By contrast, with more than 1300 incident cancers during up to 7 years of treatment with 2 mg folic acid and 1 mg vitamin B₁₂ daily, SEARCH provides no evidence of adverse effects on cancer at any particular site including colorectal cancer in 86 patients (1.4%) allocated vitamins vs 91 patients (1.5%) allocated placebo (RR, 0.95; 95% CI, 0.71-1.27); prostate cancer in 159 (2.6%) vs 135 (2.2%) (RR, 1.18; 95% CI, 0.94-1.49); and lung cancer in 116 (1.9%) vs 122 (2.0%) (RR, 0.95; 95% CI, 0.74-1.23). A planned collaborative meta-analysis of all of the large folate-based trials should be able to provide even more reliable evidence about any effects on site-specific cancer. SEARCH did not find that any excess of cancer emerged with prolonged treatment, and continued surveillance of the study participants using UK cancer and mortality registries should allow even longer-term safety of folic acid supplementation to be assessed.

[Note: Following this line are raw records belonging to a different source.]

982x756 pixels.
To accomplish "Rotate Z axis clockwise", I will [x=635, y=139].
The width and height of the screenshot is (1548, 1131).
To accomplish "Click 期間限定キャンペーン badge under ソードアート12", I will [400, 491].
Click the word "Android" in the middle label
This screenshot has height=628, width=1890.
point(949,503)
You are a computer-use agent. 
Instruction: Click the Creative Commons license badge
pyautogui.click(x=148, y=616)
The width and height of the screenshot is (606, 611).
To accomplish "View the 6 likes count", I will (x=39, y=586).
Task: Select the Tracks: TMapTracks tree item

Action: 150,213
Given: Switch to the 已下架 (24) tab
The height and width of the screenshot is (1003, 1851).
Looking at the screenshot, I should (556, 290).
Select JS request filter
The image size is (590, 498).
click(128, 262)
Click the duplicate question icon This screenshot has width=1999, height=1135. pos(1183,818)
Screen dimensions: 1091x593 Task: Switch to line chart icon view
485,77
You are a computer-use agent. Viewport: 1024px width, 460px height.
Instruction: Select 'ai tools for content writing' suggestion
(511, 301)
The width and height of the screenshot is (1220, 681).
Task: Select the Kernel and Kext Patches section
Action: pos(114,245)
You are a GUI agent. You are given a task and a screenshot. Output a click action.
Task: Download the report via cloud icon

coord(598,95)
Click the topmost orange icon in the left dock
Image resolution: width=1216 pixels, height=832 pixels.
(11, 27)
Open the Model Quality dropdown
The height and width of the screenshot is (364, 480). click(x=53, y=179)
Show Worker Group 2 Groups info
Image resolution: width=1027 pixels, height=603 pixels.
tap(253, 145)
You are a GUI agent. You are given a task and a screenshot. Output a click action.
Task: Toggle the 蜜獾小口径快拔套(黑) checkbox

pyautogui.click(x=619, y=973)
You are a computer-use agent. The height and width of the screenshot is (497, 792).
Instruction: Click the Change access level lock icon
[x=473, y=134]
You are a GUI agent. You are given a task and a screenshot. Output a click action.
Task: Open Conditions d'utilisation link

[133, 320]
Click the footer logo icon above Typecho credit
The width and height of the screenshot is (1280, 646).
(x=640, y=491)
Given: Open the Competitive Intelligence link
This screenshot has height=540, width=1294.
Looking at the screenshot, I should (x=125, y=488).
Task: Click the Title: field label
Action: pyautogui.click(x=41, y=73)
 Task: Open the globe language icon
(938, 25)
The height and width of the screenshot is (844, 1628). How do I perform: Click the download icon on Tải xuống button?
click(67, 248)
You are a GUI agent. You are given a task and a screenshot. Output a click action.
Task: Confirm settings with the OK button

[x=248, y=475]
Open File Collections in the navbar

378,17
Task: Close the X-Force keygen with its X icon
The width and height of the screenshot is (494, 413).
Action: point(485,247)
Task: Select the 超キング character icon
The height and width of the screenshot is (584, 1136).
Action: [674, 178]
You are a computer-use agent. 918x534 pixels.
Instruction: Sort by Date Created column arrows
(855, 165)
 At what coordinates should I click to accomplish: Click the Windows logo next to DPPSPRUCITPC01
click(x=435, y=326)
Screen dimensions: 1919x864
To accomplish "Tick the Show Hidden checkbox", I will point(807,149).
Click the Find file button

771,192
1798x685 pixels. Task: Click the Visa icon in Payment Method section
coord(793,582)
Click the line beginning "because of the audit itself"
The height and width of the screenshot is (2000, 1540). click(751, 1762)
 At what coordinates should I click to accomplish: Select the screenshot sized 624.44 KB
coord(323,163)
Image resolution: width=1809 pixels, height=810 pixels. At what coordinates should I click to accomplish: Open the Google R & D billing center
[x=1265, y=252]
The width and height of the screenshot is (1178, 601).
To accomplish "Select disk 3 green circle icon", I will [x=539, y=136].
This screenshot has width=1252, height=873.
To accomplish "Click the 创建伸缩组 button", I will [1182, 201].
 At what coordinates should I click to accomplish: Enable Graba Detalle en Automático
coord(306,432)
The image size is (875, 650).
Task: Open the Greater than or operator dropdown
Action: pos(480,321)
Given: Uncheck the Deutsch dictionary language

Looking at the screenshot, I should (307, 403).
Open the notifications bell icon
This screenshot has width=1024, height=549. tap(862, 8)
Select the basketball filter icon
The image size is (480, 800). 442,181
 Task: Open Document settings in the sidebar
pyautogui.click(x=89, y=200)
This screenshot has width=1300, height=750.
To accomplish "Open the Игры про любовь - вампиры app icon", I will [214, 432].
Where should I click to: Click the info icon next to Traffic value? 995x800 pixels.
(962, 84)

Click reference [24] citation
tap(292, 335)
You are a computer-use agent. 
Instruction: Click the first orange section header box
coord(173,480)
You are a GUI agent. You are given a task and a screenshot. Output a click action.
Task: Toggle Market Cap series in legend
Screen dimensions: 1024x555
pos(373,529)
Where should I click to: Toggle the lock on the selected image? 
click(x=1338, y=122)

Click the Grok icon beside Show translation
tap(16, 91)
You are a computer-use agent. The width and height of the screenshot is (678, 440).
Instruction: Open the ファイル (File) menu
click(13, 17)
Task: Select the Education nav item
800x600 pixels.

SEARCH was conducted in the United Kingdom during a period without mandatory folate fortification of flour (albeit with increasing voluntary fortification). The daily dose of folic acid given during SEARCH was about 20 times higher than would typically be consumed with mandatory fortification (about 100 μg/d). Hence, these findings from SEARCH are relevant to the public health debate about the safety of mandatory folate fortification for protecting against neural tube defects.^41,48

Taken together with the previous homocysteine-lowering trials, the results of SEARCH indicate that folic acid supplementation has no significant adverse effects on cancer or other major health outcomes, even if it also produces no beneficial effects on cardiovascular disease. In addition, these results highlight the importance of focusing on drug treatments (eg, aspirin, statins, and antihypertensive therapy) and lifestyle changes (in particular, stopping smoking and avoiding excessive weight gain) that are of proven benefit, rather than lowering homocysteine with folic acid–based vitamin supplements, for the prevention of cardiovascular disease.